While companies like Google, Apple and Nokia use roaming physical vehicles to help record location data for their services, Mapbox has developed a different, software-based approach to build its dataset.
It’s somewhat similar to how public WiFi networks become repositories of location-based information. Drawing on a network of devices that have installed apps from some 5,000 platforms — existing paying Mapbox customers include Foursquare, Pinterest, Github, Evernote and the FT — it strips out everything except for mapping data and uses that to continue to enhance its basic dataset.
“Our maps get better as people use them,” Gundersen says. “Data is aggregated and anonymized as it’s collected, and helps us make a better maps by adding new roads, showing traffic, best set estimated times of arrival and more.” It does this with a pretty hardline approach to privacy and transparency that it worked on in collaboration with the EFF.But interestingly, alongside this, Mapbox is also thinking of the hardware mechanics behind picking up this kind of data. Specifically, Mapbox has been working on ways of being able to source and deliver location information without draining phone batteries — one of the main reasons why often location services get turned off.

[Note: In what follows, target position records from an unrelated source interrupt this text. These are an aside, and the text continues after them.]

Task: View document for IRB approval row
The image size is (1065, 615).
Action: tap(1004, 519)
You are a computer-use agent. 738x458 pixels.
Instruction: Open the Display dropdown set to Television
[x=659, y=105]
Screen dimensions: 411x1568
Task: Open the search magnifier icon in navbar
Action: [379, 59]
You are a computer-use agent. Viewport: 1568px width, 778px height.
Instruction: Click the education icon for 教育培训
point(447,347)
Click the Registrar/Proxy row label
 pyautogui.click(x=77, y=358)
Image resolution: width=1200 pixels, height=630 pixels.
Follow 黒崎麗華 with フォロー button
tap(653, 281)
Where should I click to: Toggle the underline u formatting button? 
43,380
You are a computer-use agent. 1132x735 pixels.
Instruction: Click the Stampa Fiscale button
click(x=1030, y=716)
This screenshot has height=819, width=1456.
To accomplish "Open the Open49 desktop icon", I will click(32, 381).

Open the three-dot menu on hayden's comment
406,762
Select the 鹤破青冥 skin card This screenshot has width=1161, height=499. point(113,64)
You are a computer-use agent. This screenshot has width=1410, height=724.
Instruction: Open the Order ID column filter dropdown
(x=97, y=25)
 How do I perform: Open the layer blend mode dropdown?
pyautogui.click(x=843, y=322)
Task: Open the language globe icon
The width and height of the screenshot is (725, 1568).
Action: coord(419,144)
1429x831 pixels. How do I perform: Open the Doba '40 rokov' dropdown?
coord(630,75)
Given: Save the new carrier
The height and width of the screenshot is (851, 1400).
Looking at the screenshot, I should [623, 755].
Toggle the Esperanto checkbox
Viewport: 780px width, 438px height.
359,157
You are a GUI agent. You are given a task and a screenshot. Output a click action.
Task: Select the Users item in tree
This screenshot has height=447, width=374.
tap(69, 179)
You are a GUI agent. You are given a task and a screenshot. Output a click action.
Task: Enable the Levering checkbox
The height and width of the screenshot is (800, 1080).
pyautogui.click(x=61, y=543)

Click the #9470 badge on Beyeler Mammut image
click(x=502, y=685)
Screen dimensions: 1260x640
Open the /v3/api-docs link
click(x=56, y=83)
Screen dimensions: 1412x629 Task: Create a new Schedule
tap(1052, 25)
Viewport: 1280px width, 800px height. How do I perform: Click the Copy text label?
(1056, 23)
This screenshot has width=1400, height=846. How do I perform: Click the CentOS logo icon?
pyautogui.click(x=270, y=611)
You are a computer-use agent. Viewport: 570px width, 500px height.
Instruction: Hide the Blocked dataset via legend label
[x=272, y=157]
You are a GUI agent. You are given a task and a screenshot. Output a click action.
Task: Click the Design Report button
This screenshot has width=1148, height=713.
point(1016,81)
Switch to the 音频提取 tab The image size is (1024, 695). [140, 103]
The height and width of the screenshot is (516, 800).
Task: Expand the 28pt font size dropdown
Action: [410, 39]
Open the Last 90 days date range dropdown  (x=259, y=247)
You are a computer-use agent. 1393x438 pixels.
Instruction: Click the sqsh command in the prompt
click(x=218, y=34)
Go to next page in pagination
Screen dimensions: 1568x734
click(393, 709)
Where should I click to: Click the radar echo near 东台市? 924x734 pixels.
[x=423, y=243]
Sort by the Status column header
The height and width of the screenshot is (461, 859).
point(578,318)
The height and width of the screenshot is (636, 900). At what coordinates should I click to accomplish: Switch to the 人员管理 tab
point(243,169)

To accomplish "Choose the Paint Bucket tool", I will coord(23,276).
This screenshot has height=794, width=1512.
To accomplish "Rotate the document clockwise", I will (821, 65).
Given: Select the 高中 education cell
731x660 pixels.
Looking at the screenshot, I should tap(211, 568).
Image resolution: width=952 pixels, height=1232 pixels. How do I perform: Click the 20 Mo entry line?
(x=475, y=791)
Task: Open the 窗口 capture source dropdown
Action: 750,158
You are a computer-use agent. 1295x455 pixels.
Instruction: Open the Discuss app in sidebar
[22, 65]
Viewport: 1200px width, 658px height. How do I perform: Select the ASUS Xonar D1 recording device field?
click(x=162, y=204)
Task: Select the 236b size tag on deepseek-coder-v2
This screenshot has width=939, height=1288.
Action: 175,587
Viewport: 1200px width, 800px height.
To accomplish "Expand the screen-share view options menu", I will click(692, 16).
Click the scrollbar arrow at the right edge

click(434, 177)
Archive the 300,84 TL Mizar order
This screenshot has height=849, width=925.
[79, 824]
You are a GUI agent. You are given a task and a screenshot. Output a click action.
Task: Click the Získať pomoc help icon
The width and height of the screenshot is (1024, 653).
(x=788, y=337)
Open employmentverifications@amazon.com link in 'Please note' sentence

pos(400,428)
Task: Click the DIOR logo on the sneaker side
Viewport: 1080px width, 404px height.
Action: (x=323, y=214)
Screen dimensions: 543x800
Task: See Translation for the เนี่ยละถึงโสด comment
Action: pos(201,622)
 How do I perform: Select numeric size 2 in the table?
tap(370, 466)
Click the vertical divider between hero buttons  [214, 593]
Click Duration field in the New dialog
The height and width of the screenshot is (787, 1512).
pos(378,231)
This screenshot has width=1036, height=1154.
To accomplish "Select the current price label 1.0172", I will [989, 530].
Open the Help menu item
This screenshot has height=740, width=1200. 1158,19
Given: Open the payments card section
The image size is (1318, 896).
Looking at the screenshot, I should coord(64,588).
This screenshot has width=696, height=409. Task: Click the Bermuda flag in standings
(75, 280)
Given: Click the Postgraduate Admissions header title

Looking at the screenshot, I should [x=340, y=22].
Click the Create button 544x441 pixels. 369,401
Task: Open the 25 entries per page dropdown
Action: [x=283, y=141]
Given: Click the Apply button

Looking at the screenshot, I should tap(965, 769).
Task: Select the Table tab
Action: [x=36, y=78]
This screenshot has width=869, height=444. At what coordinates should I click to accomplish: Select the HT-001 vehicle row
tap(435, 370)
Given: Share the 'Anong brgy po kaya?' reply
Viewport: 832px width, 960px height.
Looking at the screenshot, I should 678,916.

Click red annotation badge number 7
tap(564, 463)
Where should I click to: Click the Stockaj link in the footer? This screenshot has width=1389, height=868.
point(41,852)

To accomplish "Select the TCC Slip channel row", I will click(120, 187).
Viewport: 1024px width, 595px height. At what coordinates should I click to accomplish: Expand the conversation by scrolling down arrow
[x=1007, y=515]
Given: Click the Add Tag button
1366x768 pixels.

“We spent months hacking the shit out of iPhones,” Gundersen says. “I don’t even want to admit how many we broke in testing.”
Even if that cost may work out to be a relatively high line item for Mapbox (the startup has raised to date only around $10 million from the Foundry Group and the Knight Foundation), Gundersen contends it’s nowhere near the expense of doing things the older way that the bigger companies still use.
“Nokia HERE is just doing it wrong,” he says of how the company’s mapping division, now up for sale, constructs its dataset. “They are spending over a half a billion dollars a year driving cars around and processing that data. That was how you made a map 10 years ago — like back when you had these little Nokia dumb phones. These guys don’t understand the idea of building for mobile and building tools for developers — if they did they would be able to get real time data streams back and have a better map. The future is about open data, great tools for developers, and real time data from users that feed back into a better map.”
All may be true, but what will be interesting to see is whether longer term developers will be interested enough in the extras offered here, or newly inspired by them, to either make the switch from an existing map API or create new apps altogether.
On the side of the platforms, for now Apple, Google and others are flexible about whether developers use their own native maps or those of others in apps. But as the value of gathering and providing location data grows, it’s worth wondering if that kind of open-minded approach will continue, unfettered.